Permis de conduire : un enseignement à dispenser à l’école

13 Février 2019

Des patrons d’auto-écoles ont manifesté lundi 11 février pour protester contre le danger d’ubérisation que court leur profession.

Alors qu’actuellement, les auto-écoles sont soumises à un agrément départemental et sont obligées d’avoir un local, le projet de modifier leur statut leur fait craindre la concurrence des réseaux en ligne.

À cela s’ajoutent les annonces de Macron sur une éventuelle baisse du coût du permis de conduire, et la publication récente d’un rapport parlementaire évoquant la possibilité pour les jeunes de le passer pendant leur service national universel, qui doit être instauré en juin.
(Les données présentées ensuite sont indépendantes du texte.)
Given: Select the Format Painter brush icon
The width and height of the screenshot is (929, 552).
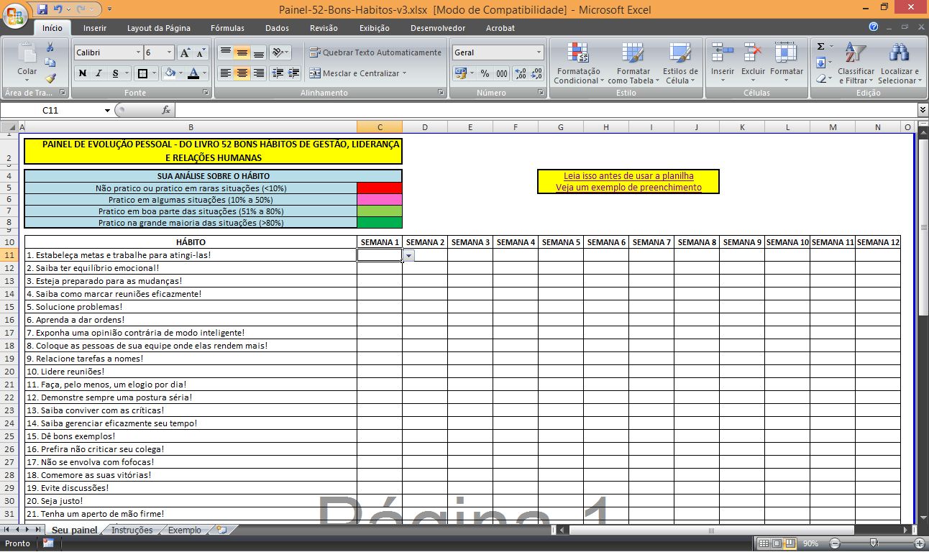Looking at the screenshot, I should [50, 79].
Que les patrons des auto-écoles s’inquiètent d’une baisse éventuelle de leurs revenus est certes légitime. Mais force est de reconnaître que les sommes versées pour obtenir le permis de conduire sont exorbitantes – 1 800 euros en moyenne – surtout pour un jeune de milieu populaire ou un chômeur, que les familles sont bien en peine d’aider. Par conséquent, ils sont nombreux à renoncer et le nombre de conducteurs sans permis, estimé à plus de 600 000, en témoigne. Si ceux-ci ne sont pas tous des chauffards, un apprentissage correct de la conduite et du code est quand même une question de sécurité aussi bien pour le conducteur que pour les autres usagers de la route.

Aujourd’hui, l’automobile est devenue un outil indispensable, ne serait-ce que pour se rendre à son travail, vu la carence des transports collectifs hors des grandes villes. L’apprentissage de la conduite devrait donc être gratuit et pouvoir se faire dans le cadre scolaire, comme l’est déjà en partie celui du code de la route, et aboutir à un examen à l’instar des autres matières enseignées. Quant aux patrons des auto-écoles, même si rien ne les empêche d’avoir d’autres clients que les scolaires, rien ne dit qu’ils y perdraient s’ils étaient payés par l’État pour le temps qu’ils consacrent à apprendre la conduite automobile aux jeunes.